You have come to know great personalities.  Which meetings have been the most important experiences for you?

I was very moved by the support given to my work by Dr. Norman Friedman, the co-founder with the eminent psychiatrist, David Forrest, of the E. E. Cummings Society, and of Norman’s wife, Zelda.  I was honored that these eminent scholars would extend their friendship to me.  The Cummings Society continues to do so under the editorship of Michael Webster.

The greatest editor I’ve ever had was easily Marvin Malone, the legendary editor of The Wormwood Review, the best poetry magazine of my lifetime.

I met Allen Ginsberg once but we didn’t really have much in common.

Edward Field is the greatest poet of my lifetime and a friend since the early 1960s.  He will be 90 in another year or so and remains strongly youthful of spirit.

The great country-blues musician and songwriter, Dave Alvin, was a brilliant former student of mine and remains a close and loyal friend.  His brother, Phil Alvin, of the Blasters, taught mathematics here at Long Beach State for many years and I enjoyed his music and his intelligence greatly.

Wonderful poets with whom I am friends include Ron Koertge and Charles Webb and Mark Weber, and, when we were younger, Billy Collins.  A more recent poet, artist, jazz expert, and close friend is the highly talented Henry Denander, who lives sometimes in Sweden and sometimes on a Greek island.

Gerald Haslam is a close friend that I consider the best short story writer of my time and the best writer of books and essays related to the Central Valley of California.  He is the Steinbeck of our time and a great human being.

What do you miss most nowadays from the 1970s San Francisco bohemian era and Charles Bukowski?

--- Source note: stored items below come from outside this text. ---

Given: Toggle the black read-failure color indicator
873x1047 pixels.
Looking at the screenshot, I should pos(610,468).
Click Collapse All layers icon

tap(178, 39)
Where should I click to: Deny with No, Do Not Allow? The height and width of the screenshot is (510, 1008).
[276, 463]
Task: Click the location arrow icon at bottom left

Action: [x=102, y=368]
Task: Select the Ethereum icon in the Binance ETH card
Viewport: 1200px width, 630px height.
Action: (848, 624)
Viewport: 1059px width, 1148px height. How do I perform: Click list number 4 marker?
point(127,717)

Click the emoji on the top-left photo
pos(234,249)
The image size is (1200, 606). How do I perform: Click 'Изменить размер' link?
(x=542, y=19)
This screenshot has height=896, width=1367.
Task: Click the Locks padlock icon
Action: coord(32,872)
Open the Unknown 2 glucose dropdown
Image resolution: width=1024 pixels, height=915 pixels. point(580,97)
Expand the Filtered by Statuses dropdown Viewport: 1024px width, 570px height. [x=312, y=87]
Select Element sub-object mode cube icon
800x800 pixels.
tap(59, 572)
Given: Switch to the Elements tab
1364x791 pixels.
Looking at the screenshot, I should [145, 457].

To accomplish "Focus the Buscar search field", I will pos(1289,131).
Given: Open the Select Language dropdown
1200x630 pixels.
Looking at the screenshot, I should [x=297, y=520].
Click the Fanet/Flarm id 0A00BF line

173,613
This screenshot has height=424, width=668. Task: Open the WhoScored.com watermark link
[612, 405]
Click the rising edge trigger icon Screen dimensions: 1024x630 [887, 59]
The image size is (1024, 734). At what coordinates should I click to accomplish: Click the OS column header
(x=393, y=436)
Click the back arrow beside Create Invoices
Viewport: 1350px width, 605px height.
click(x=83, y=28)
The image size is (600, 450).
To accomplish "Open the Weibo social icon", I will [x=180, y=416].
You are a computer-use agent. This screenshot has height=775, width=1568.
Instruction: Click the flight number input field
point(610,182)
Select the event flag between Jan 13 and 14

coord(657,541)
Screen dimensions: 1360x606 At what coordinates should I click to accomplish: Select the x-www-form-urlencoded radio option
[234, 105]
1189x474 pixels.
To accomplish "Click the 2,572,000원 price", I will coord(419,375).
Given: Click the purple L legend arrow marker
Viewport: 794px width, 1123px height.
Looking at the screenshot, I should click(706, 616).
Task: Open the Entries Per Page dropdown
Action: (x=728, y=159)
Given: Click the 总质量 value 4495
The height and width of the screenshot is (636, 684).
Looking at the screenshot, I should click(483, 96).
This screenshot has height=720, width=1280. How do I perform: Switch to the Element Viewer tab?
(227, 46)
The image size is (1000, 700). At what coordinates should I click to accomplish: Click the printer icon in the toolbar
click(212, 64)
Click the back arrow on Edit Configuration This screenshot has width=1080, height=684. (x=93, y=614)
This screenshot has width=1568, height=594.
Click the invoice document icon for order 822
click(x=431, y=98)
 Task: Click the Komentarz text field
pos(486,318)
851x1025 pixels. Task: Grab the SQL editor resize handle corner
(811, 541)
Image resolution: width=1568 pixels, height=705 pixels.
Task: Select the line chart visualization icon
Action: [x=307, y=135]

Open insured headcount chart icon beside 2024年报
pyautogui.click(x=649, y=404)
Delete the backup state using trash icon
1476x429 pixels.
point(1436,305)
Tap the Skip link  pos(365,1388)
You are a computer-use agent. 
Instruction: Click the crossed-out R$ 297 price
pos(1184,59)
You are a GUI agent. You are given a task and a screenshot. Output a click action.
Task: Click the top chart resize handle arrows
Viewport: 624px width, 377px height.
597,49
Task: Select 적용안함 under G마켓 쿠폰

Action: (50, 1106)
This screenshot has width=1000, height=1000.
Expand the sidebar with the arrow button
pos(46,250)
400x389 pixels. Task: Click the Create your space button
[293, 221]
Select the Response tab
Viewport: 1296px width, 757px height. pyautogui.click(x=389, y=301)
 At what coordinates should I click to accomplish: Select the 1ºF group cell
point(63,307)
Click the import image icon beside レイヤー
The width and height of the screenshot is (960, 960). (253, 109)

I was never a part of the San Francisco scene, though I did get to know Lawrence Ferlinghetti at one time.  But Bukowski was really a Los Angeles writer, although City Lights did publish important works of his.  I was much closer to Bukowski in work and attitudes than to San Francisco, and we were both identified with Southern California, not SF.

"I love great music of all kinds from all eras and so it’s always come naturally to write about music in my poetry, just as it comes naturally to me to use great paintings as starting points for poems."

What is the best advice ever given you and what advice would you give to the new generation?

I think Ernest Hemingway and Edward Field both said in their own ways, “Don’t try to write masterpieces.”  That doesn’t mean that you can’t hope some of your work will one day be taken as such. It means don’t be a perfectionist—at least not on the first drafts. I tell my students that writing ideas will only come to you at times when you can’t write them down—such as when you’re driving a car or taking a shower—and that when you sit down to write on a blank sheet of paper no ideas will come to you.  So you have to write the ideas down before you forget them, so that you will have them to write about when you have the time.  I do not encourage them to use stimulants and depressants such as alcohol and drugs to supposedly aid their writing.  I drank heavily for thirty years, and I did manage to write a lot anyway, but I haven’t had a drink in twenty years and I still manage to write a lot.  But how my students decide to lead their lives is up to them.  I just wouldn’t want them to get mistaken ideas from my example.

What are your hopes and fears for the future of world? What has made you laugh lately and what touched (emotionally) you?

I don’t think my hopes and fears will have any effect on the future of the world at all.  Like Tolstoy and Forster I pay more attention to those people and things in life that are close to me.  I laugh at my own jokes and I am touched by my love for my children and, I hope, their love for me.  And, for better or worse, I am still capable of falling in love.

What from your memories and things (books, records, photos etc.) would you put in a "time capsule"?

I’d put my whole life in the time/capsule on some kind of powerful micro-chip . . . and I’d let the future—if there is a future—decide if anything of my life is worth retaining . . . or if, perhaps, it had all been one grand delusion, and the sooner forgotten, the better.